Start of Block
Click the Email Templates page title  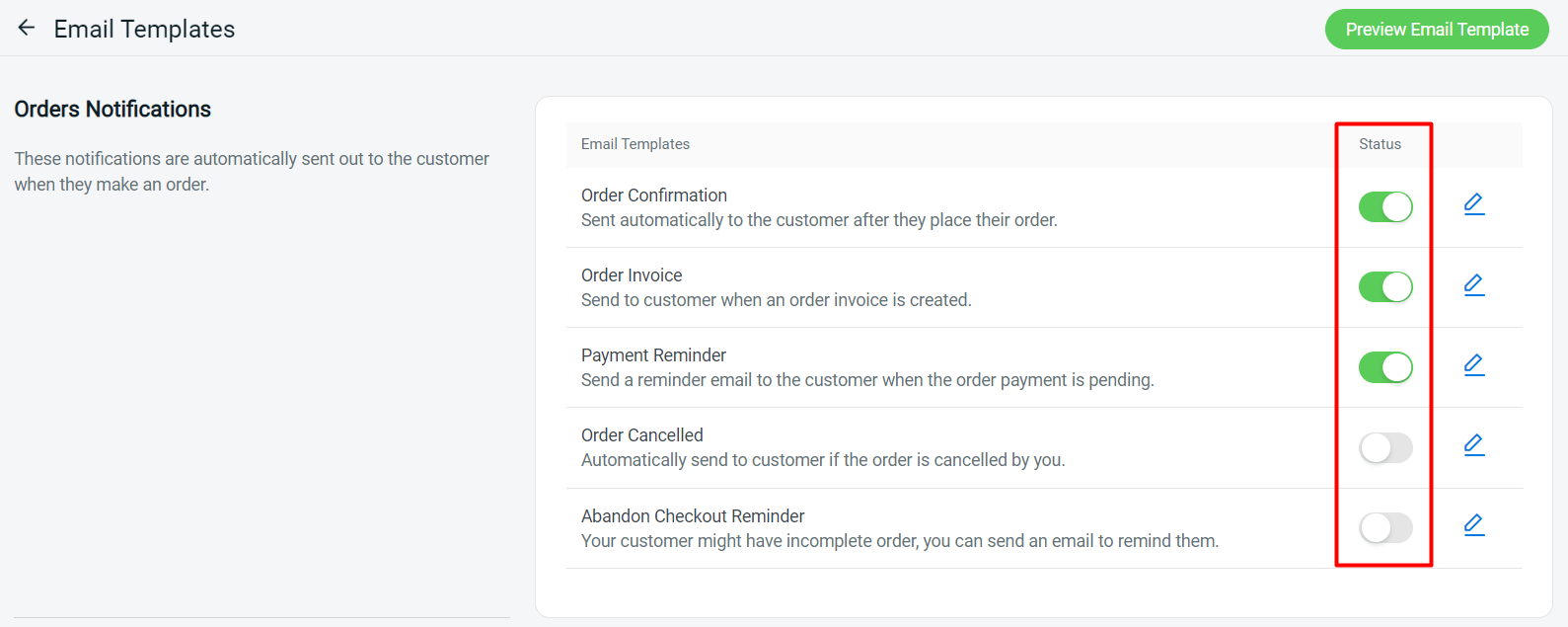click(x=144, y=29)
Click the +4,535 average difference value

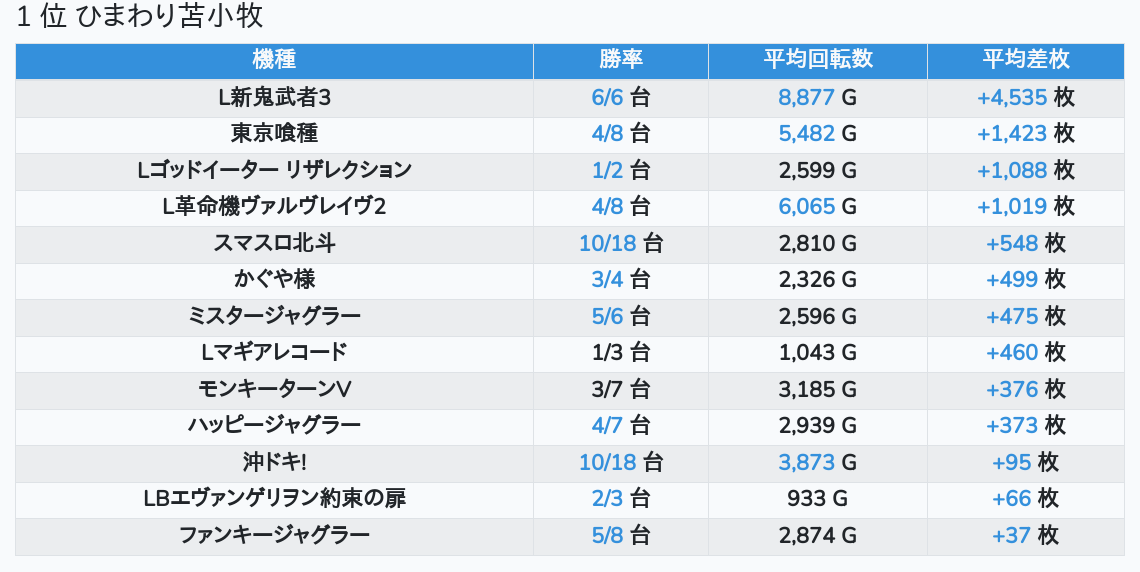[x=1011, y=97]
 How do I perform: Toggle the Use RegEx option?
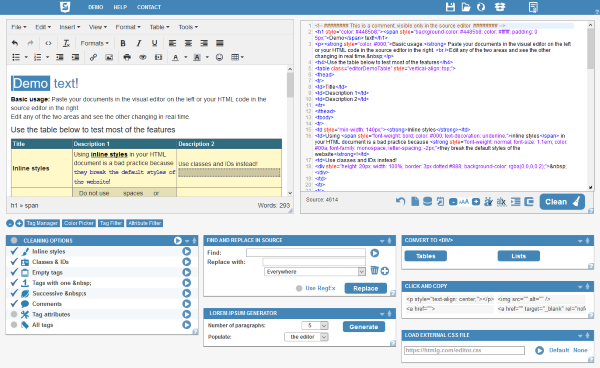[x=299, y=288]
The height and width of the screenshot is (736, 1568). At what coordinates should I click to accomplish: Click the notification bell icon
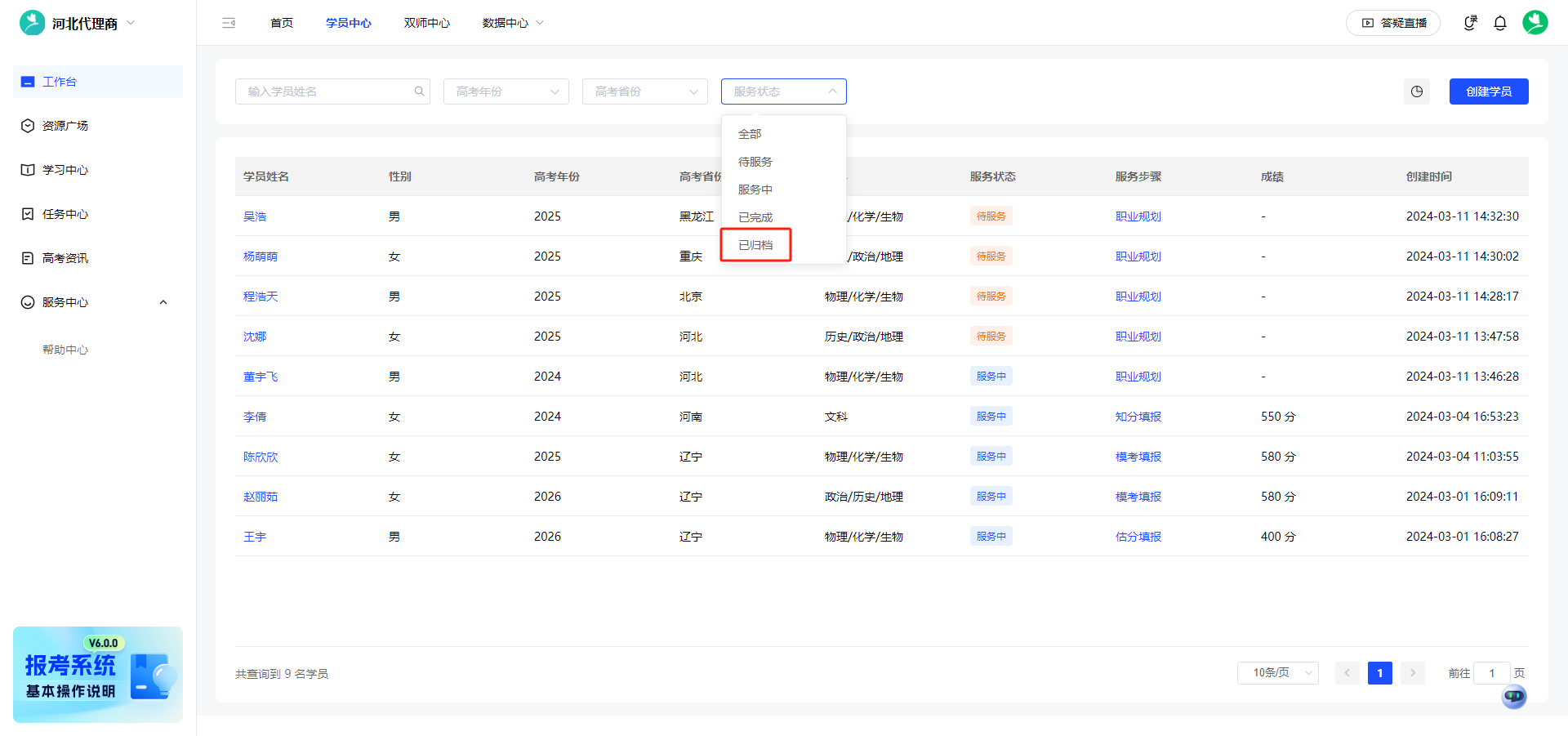[1500, 23]
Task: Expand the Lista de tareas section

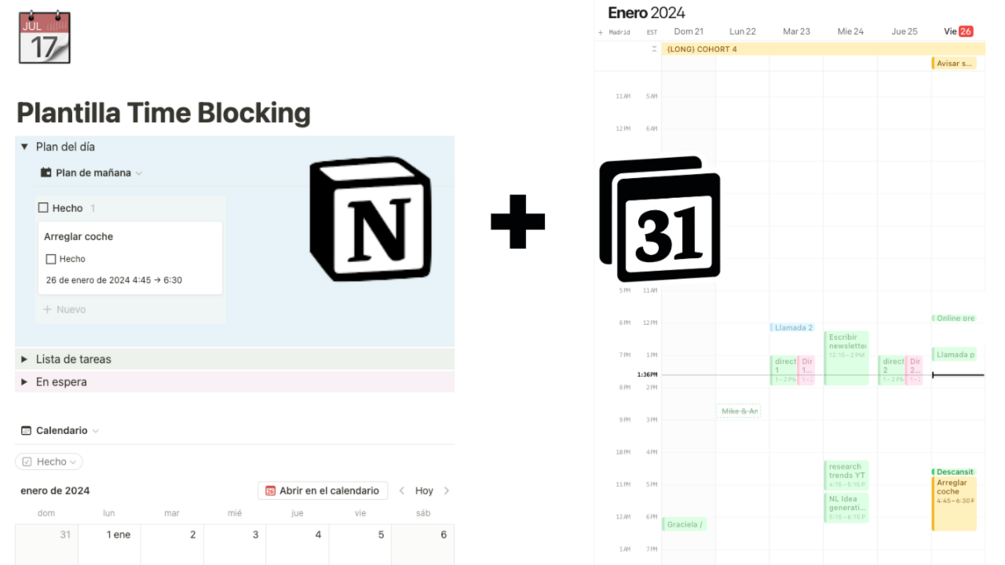Action: [25, 359]
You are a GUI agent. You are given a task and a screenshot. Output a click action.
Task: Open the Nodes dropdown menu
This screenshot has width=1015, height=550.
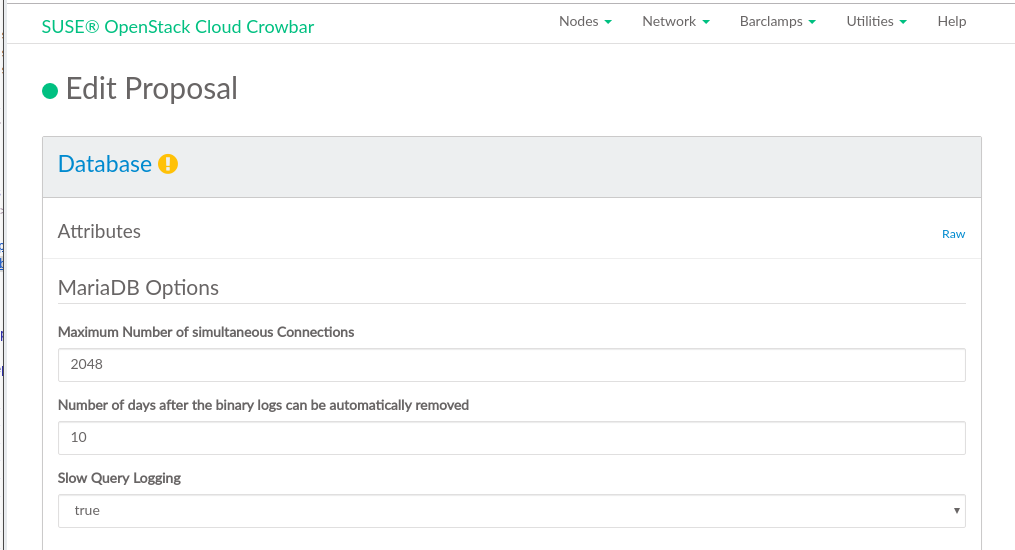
End of Block
• _What you need to do_:
Exactly the lines from the line with "The height and" through the last line of the listing, both included, should be extracted, and the pictures left behind.

• _Exercise response_:
The height and width of the screenshot is (736, 1568). At what coordinates should I click to accomplish: Click the notification bell icon
[1500, 23]
Task: Expand the Lista de tareas section

Action: [25, 359]
You are a GUI agent. You are given a task and a screenshot. Output a click action.
Task: Open the Nodes dropdown menu
This screenshot has width=1015, height=550.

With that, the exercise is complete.